▸ **SET PROBLEM**: Copy out the items starting with the line containing "Image resolution: width=666" and going through the line containing "pyautogui.click(x=102, y=311)", reproducing each line precisely as it appears.

▸ **SUPPLIED RECORDS**:
—————
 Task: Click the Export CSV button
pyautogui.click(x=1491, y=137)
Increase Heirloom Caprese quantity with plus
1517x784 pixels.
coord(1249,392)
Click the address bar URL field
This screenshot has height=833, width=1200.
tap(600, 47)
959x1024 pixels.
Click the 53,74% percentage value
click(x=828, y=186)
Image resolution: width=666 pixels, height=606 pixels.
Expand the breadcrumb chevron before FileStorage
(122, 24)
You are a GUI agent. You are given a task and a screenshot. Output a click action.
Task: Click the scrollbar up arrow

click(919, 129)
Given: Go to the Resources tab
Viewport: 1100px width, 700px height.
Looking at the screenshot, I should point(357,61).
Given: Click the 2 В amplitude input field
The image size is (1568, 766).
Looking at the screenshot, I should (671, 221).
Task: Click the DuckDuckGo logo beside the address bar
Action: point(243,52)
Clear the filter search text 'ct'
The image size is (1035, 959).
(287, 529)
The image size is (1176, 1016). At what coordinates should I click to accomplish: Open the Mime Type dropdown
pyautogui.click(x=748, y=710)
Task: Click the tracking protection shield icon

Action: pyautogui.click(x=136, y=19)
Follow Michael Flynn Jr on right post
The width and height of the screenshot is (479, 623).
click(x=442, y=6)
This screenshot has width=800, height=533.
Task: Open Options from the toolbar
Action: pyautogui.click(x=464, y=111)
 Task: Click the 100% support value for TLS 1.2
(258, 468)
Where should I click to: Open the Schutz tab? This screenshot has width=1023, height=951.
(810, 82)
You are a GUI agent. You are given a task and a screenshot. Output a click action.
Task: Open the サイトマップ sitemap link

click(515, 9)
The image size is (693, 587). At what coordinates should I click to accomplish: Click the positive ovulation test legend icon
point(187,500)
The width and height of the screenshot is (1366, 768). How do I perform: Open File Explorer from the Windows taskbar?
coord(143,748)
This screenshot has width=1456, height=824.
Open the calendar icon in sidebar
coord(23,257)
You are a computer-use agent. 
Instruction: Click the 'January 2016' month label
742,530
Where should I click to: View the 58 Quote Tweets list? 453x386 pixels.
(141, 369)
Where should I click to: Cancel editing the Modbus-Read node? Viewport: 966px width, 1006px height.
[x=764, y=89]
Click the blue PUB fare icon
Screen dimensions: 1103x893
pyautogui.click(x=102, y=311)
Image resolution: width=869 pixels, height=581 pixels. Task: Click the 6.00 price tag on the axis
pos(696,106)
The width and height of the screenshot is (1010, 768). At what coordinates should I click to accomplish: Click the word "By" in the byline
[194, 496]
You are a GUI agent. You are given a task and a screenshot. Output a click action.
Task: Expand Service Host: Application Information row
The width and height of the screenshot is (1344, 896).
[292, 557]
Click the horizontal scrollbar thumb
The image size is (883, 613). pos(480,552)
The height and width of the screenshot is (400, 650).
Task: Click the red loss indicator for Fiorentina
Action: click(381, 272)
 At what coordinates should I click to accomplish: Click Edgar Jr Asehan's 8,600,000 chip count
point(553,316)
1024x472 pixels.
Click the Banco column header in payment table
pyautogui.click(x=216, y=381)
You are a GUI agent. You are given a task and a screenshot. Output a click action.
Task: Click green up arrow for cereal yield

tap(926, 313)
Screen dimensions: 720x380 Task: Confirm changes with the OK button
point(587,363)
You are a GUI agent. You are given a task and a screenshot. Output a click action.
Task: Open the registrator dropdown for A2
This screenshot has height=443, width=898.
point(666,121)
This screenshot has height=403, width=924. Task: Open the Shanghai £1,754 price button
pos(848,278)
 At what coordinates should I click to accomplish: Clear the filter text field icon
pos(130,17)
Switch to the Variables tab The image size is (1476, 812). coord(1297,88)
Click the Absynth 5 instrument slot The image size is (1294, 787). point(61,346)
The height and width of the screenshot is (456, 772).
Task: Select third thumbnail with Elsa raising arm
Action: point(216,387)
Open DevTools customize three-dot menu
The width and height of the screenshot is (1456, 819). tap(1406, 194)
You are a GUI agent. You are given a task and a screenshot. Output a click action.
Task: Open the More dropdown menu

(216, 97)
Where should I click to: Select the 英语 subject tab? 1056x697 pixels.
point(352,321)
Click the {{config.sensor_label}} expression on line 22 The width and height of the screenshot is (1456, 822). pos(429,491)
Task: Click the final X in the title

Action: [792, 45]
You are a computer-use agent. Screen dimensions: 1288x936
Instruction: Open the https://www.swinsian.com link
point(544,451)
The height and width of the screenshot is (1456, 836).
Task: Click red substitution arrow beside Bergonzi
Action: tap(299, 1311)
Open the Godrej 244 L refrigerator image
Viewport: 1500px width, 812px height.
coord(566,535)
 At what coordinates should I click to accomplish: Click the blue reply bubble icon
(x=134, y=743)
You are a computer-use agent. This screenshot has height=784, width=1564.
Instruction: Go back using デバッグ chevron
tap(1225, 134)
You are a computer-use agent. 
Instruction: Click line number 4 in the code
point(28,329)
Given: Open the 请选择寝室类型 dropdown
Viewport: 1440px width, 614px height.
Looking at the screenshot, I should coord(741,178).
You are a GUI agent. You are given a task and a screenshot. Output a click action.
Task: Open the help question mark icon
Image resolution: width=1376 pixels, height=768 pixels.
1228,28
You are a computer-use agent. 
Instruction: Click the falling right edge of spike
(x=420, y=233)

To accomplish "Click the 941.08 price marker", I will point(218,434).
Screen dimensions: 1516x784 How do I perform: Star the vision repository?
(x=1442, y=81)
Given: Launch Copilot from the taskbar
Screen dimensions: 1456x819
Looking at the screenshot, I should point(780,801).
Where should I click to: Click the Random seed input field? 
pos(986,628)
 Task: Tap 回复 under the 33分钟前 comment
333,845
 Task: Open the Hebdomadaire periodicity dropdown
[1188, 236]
—————
▸ **SOLUTION TO THE EXERCISE**:
Image resolution: width=666 pixels, height=606 pixels.
Expand the breadcrumb chevron before FileStorage
(122, 24)
You are a GUI agent. You are given a task and a screenshot. Output a click action.
Task: Click the scrollbar up arrow

click(919, 129)
Given: Go to the Resources tab
Viewport: 1100px width, 700px height.
Looking at the screenshot, I should point(357,61).
Given: Click the 2 В amplitude input field
The image size is (1568, 766).
Looking at the screenshot, I should (671, 221).
Task: Click the DuckDuckGo logo beside the address bar
Action: point(243,52)
Clear the filter search text 'ct'
The image size is (1035, 959).
(287, 529)
The image size is (1176, 1016). At what coordinates should I click to accomplish: Open the Mime Type dropdown
pyautogui.click(x=748, y=710)
Task: Click the tracking protection shield icon

Action: pyautogui.click(x=136, y=19)
Follow Michael Flynn Jr on right post
The width and height of the screenshot is (479, 623).
click(x=442, y=6)
This screenshot has width=800, height=533.
Task: Open Options from the toolbar
Action: pyautogui.click(x=464, y=111)
 Task: Click the 100% support value for TLS 1.2
(258, 468)
Where should I click to: Open the Schutz tab? This screenshot has width=1023, height=951.
(810, 82)
You are a GUI agent. You are given a task and a screenshot. Output a click action.
Task: Open the サイトマップ sitemap link

click(515, 9)
The image size is (693, 587). At what coordinates should I click to accomplish: Click the positive ovulation test legend icon
point(187,500)
The width and height of the screenshot is (1366, 768). How do I perform: Open File Explorer from the Windows taskbar?
coord(143,748)
This screenshot has width=1456, height=824.
Open the calendar icon in sidebar
coord(23,257)
You are a computer-use agent. 
Instruction: Click the 'January 2016' month label
742,530
Where should I click to: View the 58 Quote Tweets list? 453x386 pixels.
(141, 369)
Where should I click to: Cancel editing the Modbus-Read node? Viewport: 966px width, 1006px height.
[x=764, y=89]
Click the blue PUB fare icon
Screen dimensions: 1103x893
pyautogui.click(x=102, y=311)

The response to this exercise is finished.